**Entries supplied**
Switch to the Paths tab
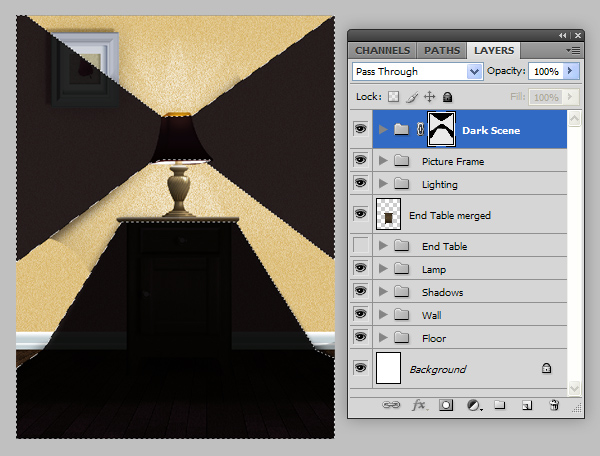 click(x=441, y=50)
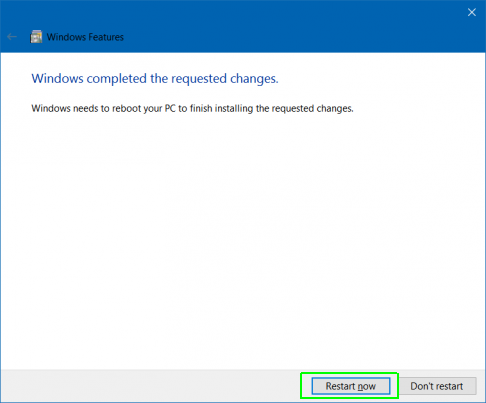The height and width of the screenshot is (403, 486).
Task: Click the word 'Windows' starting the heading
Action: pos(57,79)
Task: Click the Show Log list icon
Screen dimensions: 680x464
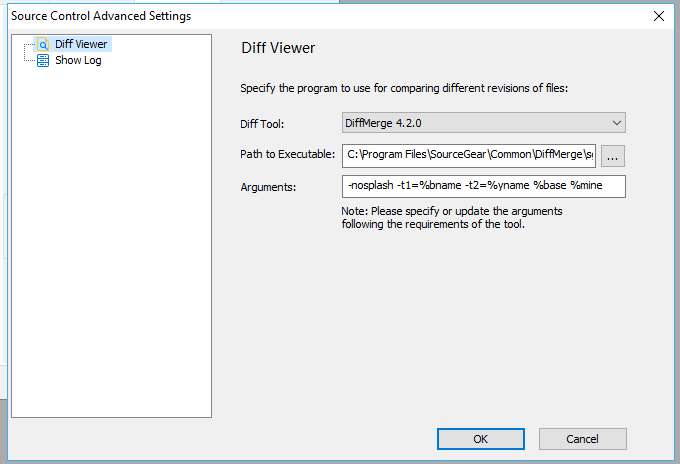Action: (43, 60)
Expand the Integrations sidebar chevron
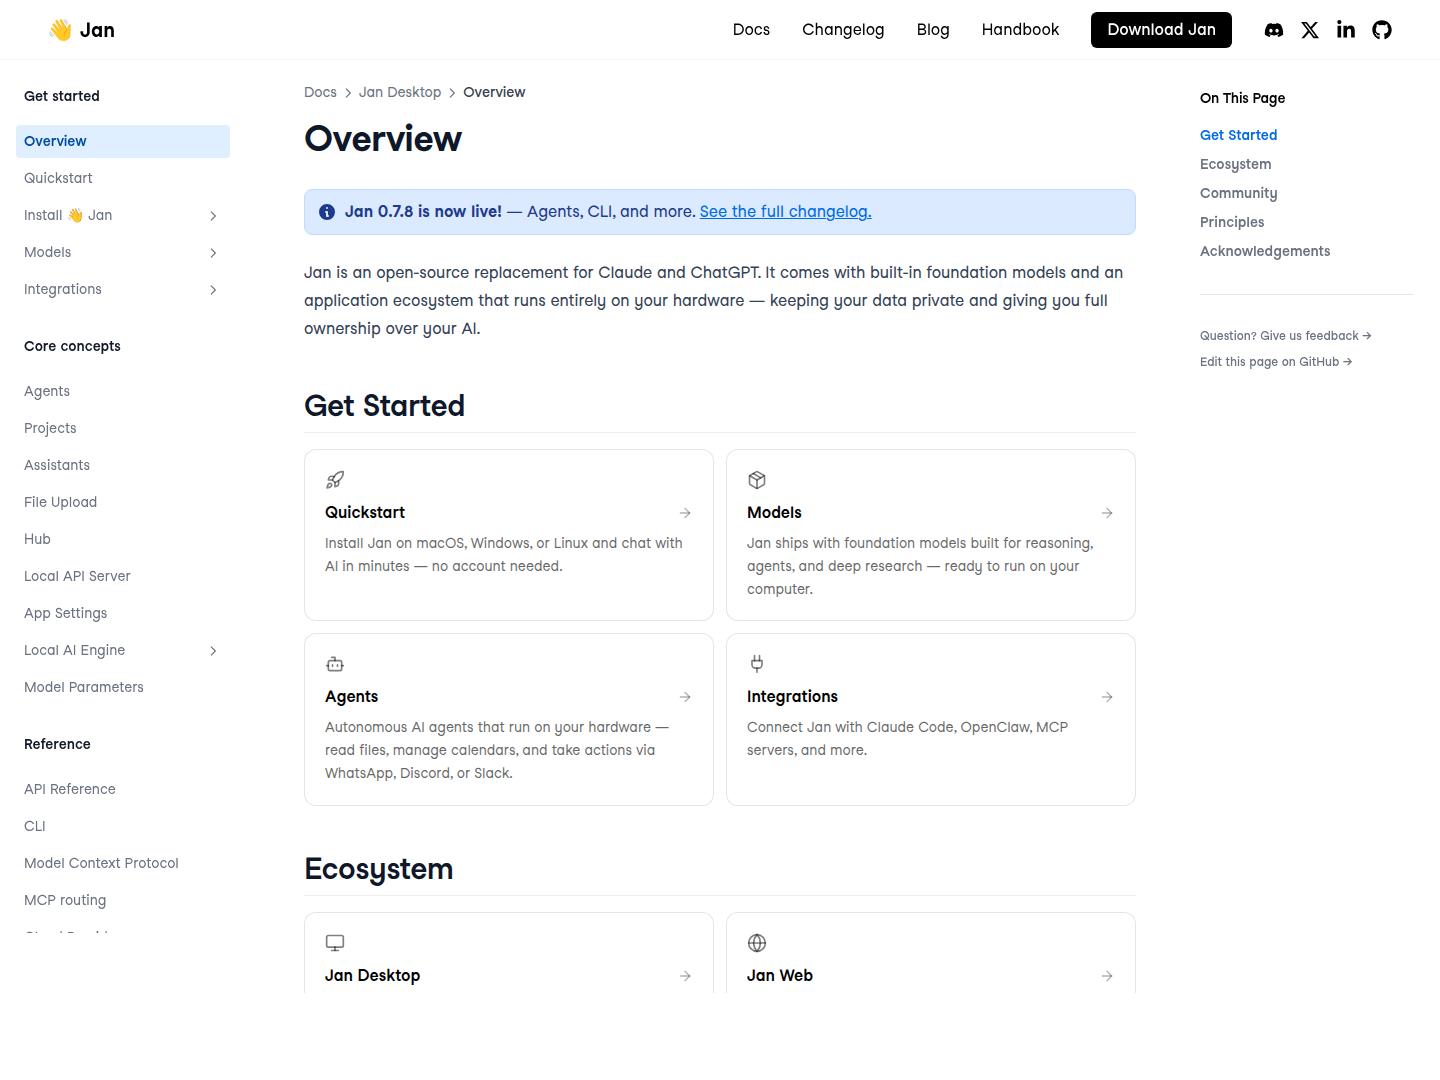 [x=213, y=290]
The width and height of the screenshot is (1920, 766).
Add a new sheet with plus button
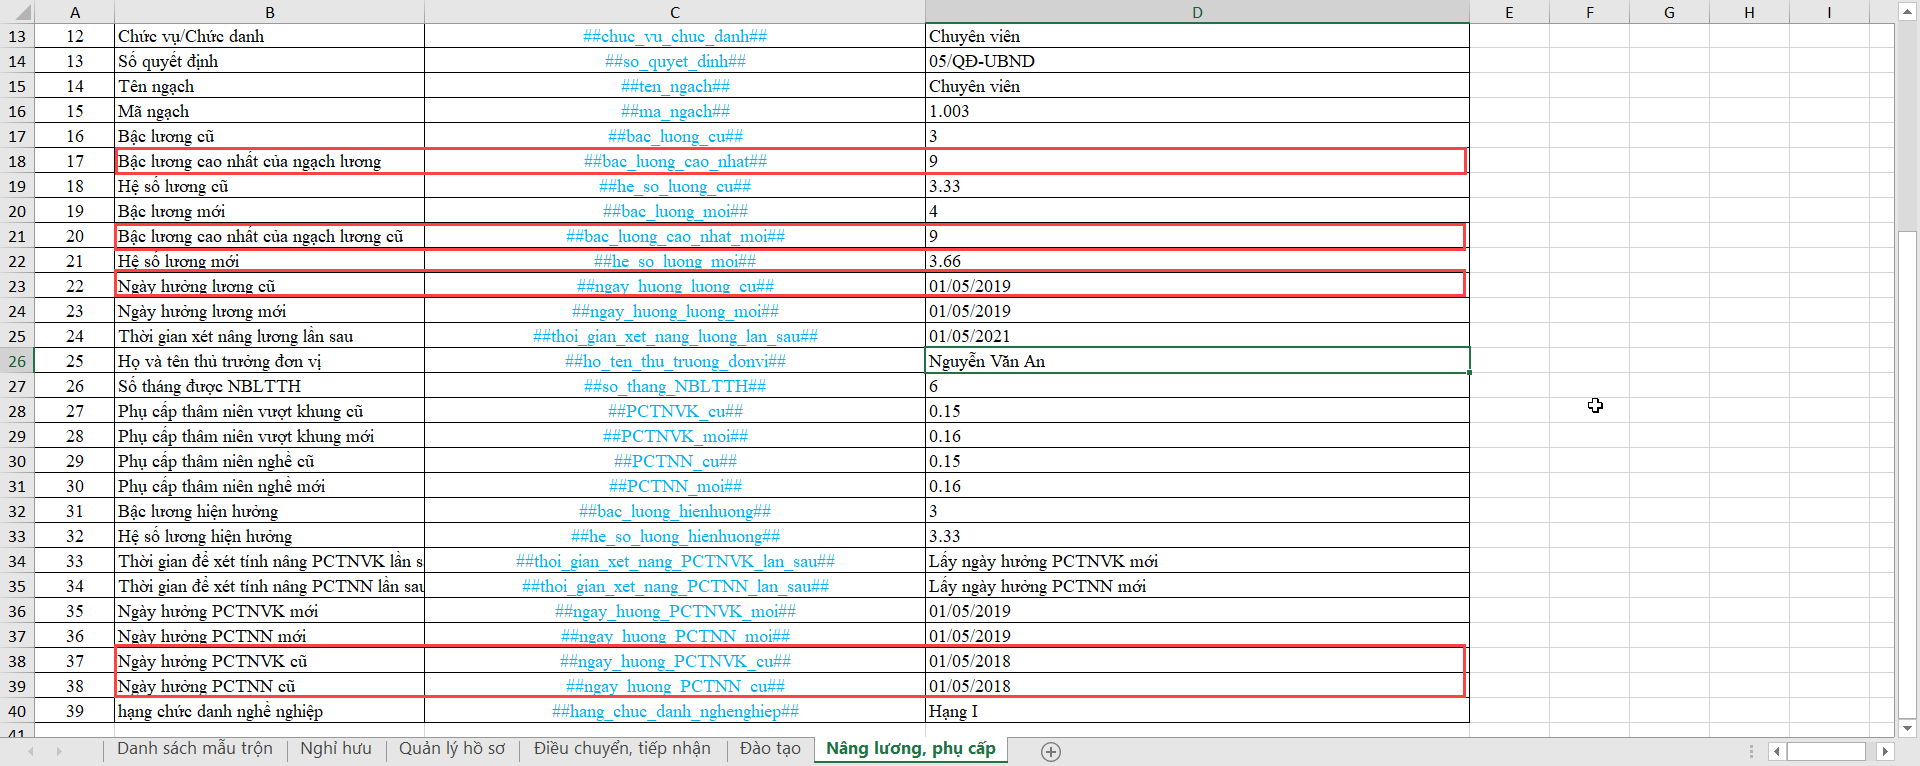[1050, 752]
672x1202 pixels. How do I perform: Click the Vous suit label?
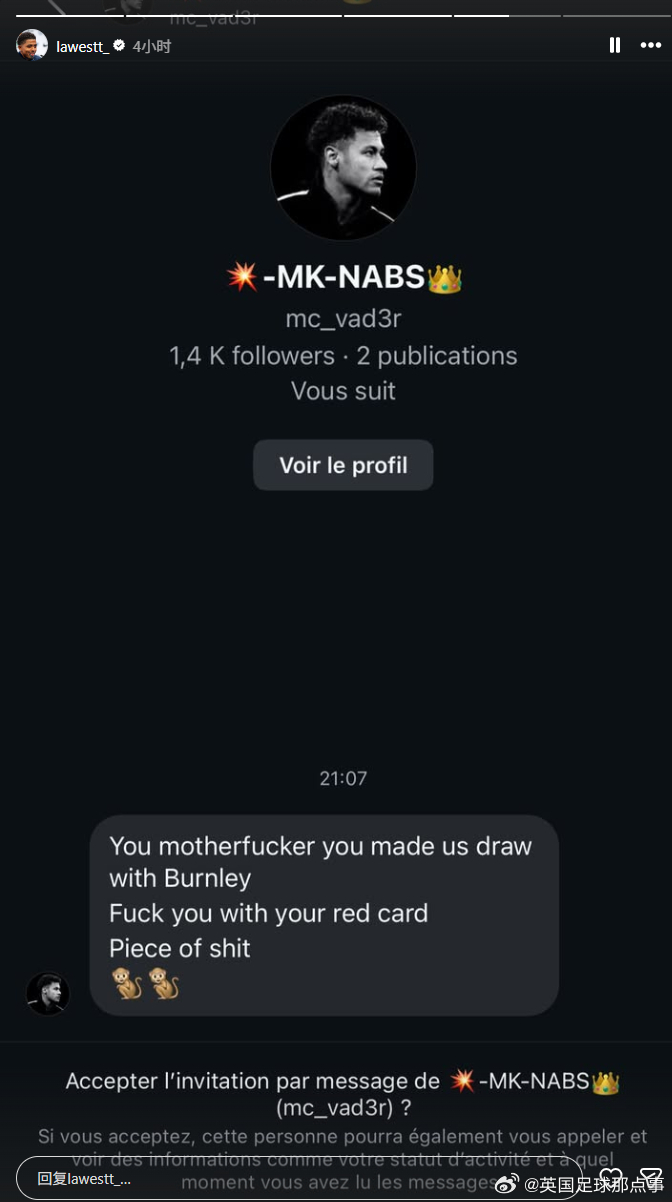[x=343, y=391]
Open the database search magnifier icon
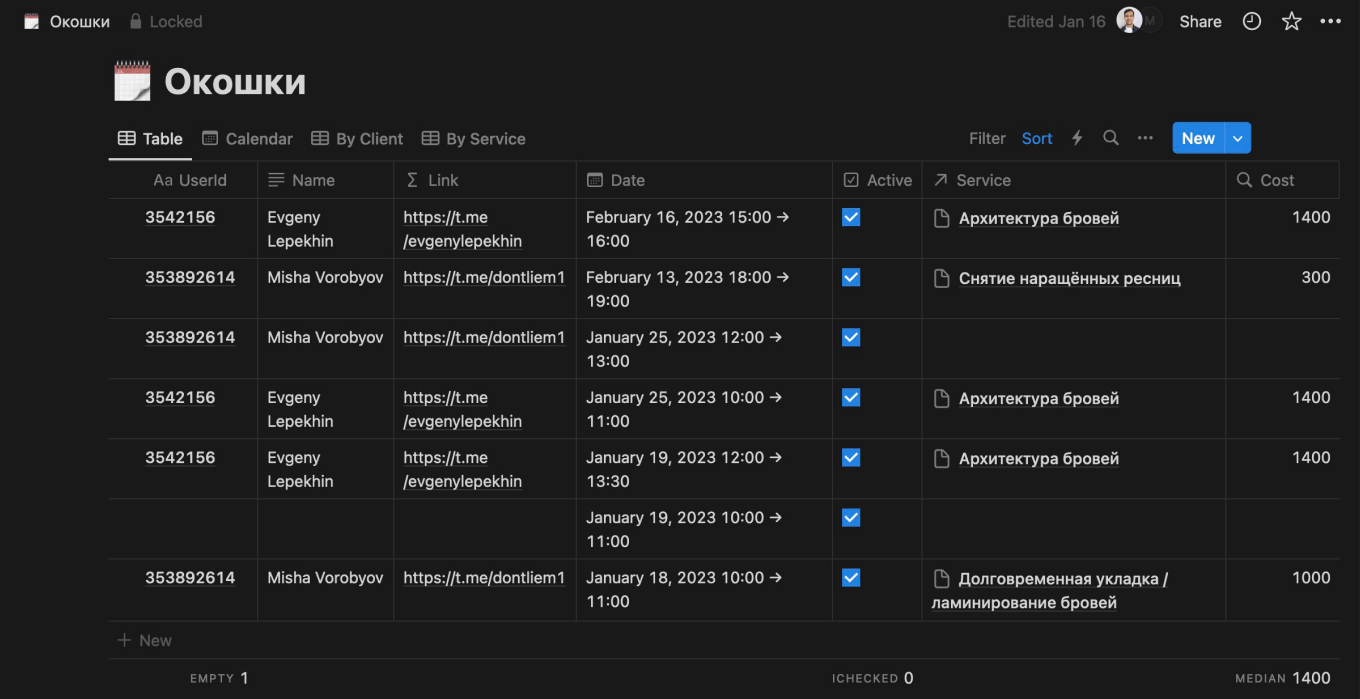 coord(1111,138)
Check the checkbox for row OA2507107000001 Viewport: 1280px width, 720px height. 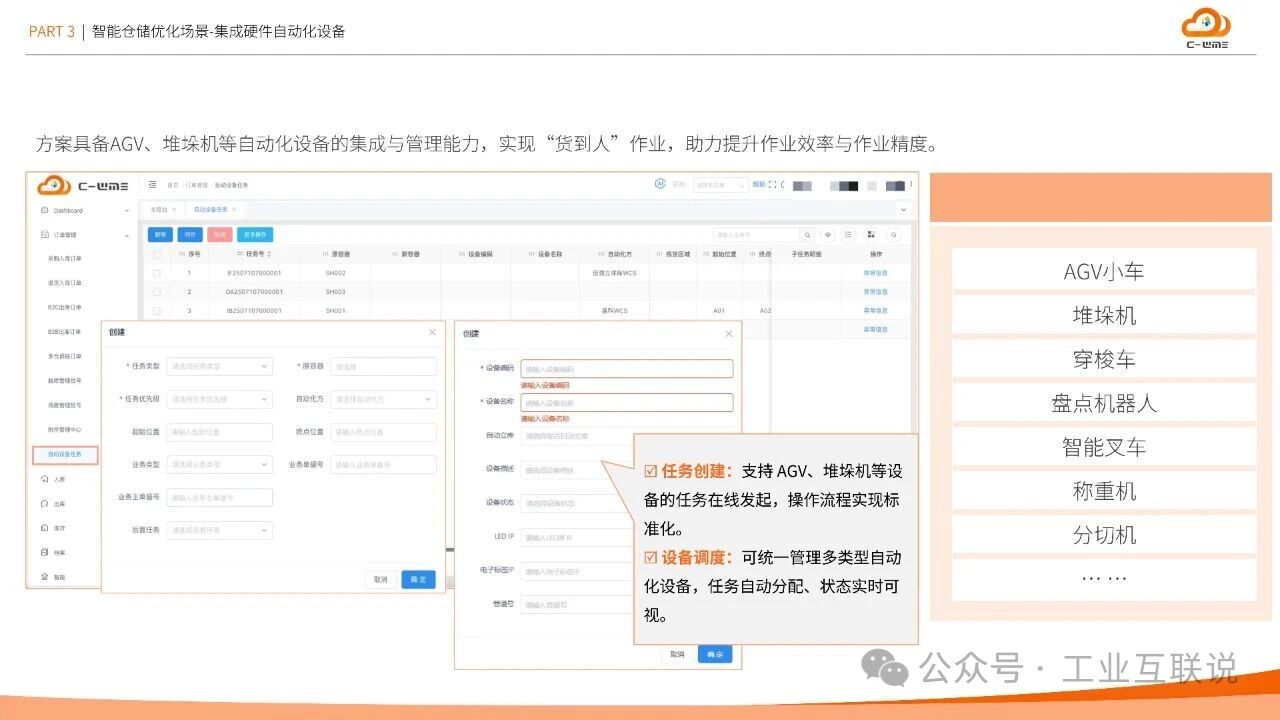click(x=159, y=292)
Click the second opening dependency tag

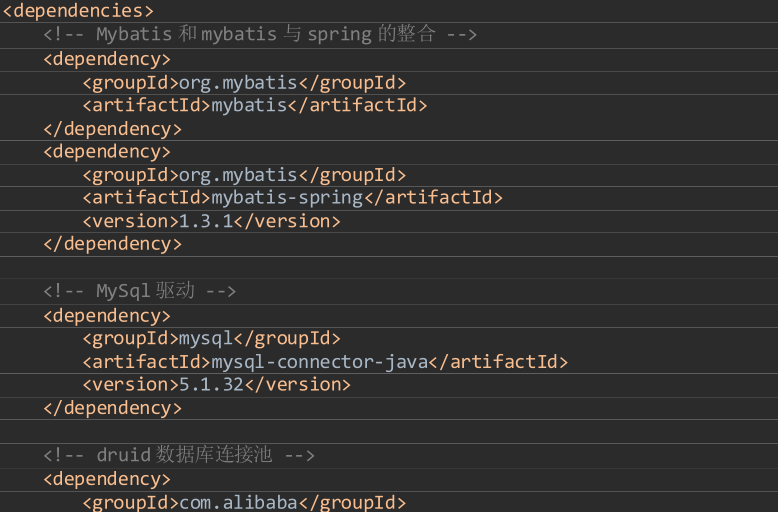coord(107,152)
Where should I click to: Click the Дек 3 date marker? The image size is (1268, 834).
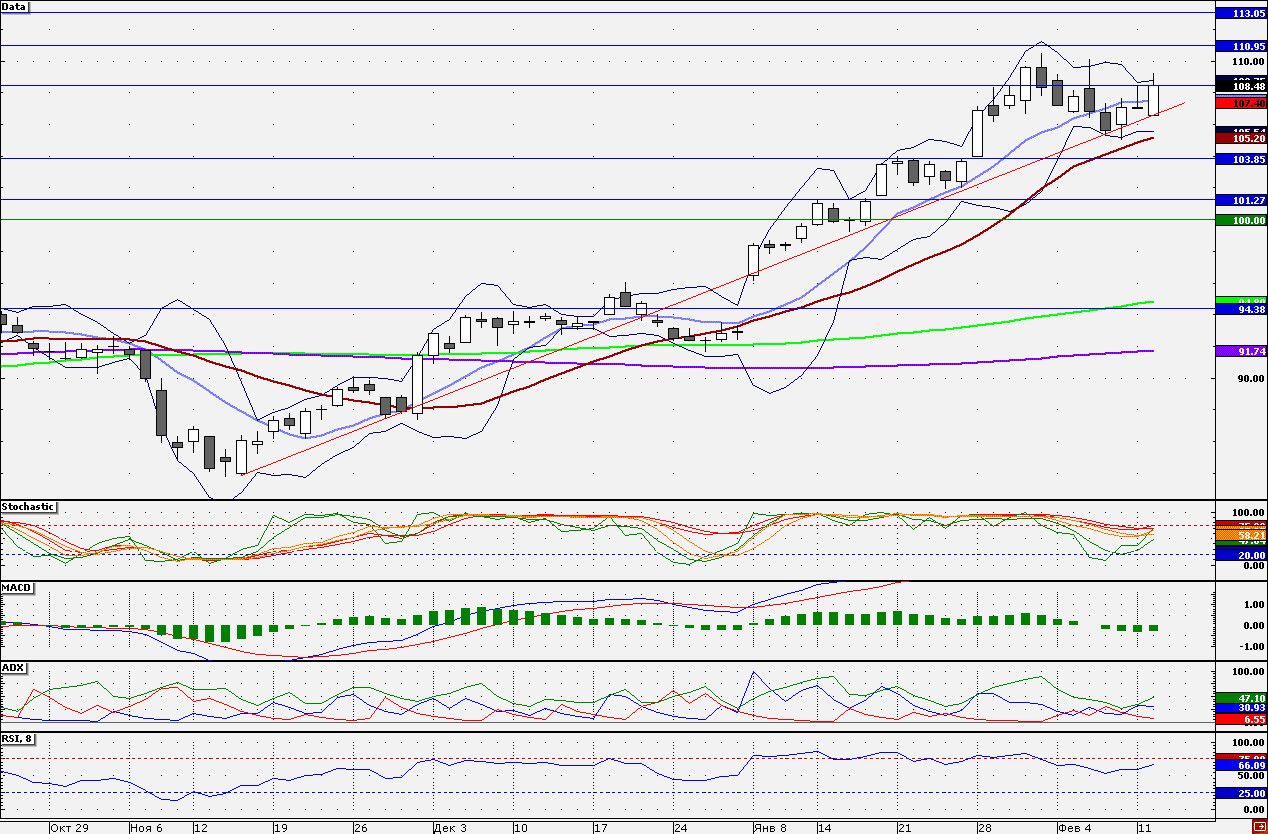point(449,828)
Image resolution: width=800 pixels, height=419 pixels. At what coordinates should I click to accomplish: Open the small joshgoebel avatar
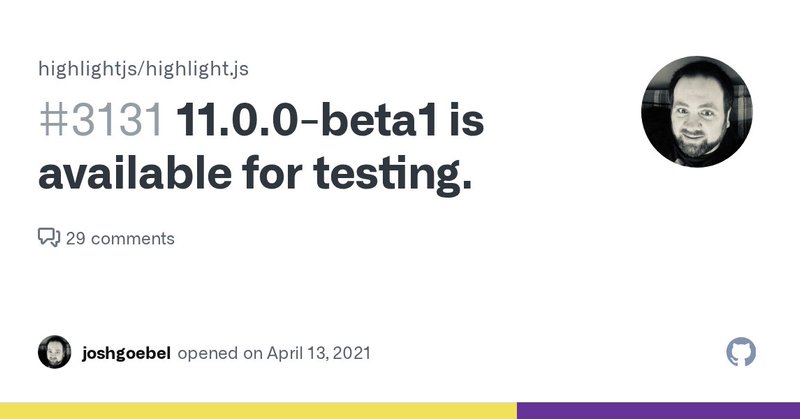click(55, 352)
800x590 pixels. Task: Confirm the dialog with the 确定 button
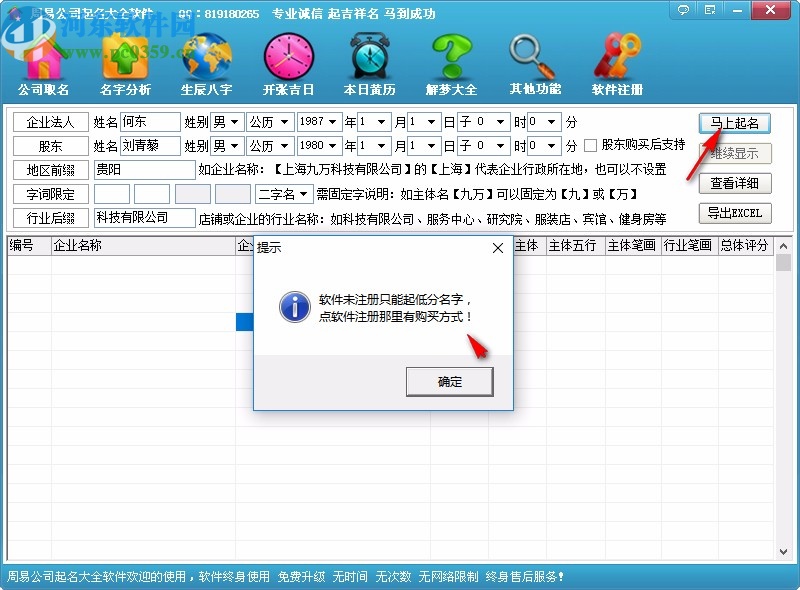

**What you will do**
Exclude the pictures from the copy. Retype exactly the lines running from the one containing "Image resolution: width=800" through the last line of the listing.

**Output**
Image resolution: width=800 pixels, height=419 pixels. At what coordinates should I click to accomplish: Open the small joshgoebel avatar
click(55, 352)
800x590 pixels. Task: Confirm the dialog with the 确定 button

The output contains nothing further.